### Stated task:
Arrange the material as a Markdown table with the columns Row and Text, starting with the line that contains "The image size is (1456, 819)." and going on through the end of the material. Give each line its own numbered row, and leave out blank lines.

### Material provided:
▬▬▬

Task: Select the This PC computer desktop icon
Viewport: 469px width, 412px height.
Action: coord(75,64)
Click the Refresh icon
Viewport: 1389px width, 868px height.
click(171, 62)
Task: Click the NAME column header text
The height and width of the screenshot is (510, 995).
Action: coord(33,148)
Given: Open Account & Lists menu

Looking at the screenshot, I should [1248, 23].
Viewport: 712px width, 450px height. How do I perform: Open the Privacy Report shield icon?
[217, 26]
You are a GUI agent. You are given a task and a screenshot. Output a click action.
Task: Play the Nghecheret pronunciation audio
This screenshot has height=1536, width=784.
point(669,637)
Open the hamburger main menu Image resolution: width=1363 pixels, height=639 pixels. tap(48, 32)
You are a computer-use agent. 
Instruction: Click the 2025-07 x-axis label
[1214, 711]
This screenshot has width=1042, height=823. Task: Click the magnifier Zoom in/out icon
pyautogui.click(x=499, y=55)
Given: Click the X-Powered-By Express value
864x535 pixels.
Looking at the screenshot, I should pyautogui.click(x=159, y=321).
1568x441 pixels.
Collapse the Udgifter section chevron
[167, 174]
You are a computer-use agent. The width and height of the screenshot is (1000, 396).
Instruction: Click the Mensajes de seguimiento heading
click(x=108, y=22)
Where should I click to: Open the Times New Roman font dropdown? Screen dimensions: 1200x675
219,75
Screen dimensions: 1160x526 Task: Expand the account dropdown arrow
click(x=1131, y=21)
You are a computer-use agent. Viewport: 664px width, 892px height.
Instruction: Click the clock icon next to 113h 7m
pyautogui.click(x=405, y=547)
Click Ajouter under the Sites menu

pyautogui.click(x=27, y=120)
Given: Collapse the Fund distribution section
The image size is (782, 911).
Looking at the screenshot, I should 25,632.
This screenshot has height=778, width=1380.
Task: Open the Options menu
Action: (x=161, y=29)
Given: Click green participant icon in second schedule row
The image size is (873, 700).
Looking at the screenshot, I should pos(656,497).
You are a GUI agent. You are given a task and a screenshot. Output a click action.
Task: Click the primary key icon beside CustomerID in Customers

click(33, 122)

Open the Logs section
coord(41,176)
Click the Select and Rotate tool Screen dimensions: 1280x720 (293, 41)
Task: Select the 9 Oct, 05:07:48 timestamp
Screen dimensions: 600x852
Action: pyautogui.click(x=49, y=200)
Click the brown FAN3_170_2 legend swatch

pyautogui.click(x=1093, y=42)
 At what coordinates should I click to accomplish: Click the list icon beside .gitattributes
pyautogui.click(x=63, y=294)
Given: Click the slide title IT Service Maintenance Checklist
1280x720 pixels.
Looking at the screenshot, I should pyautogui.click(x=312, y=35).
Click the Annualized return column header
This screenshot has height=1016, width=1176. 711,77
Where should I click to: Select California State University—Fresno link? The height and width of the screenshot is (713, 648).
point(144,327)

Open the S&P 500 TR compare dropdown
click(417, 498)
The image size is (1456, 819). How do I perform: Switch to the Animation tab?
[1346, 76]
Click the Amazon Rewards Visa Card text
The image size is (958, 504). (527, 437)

▬▬▬

### Solution below:
| Row | Text |
|---|---|
| 1 | The image size is (1456, 819). How do I perform: Switch to the Animation tab? |
| 2 | [1346, 76] |
| 3 | Click the Amazon Rewards Visa Card text |
| 4 | The image size is (958, 504). (527, 437) |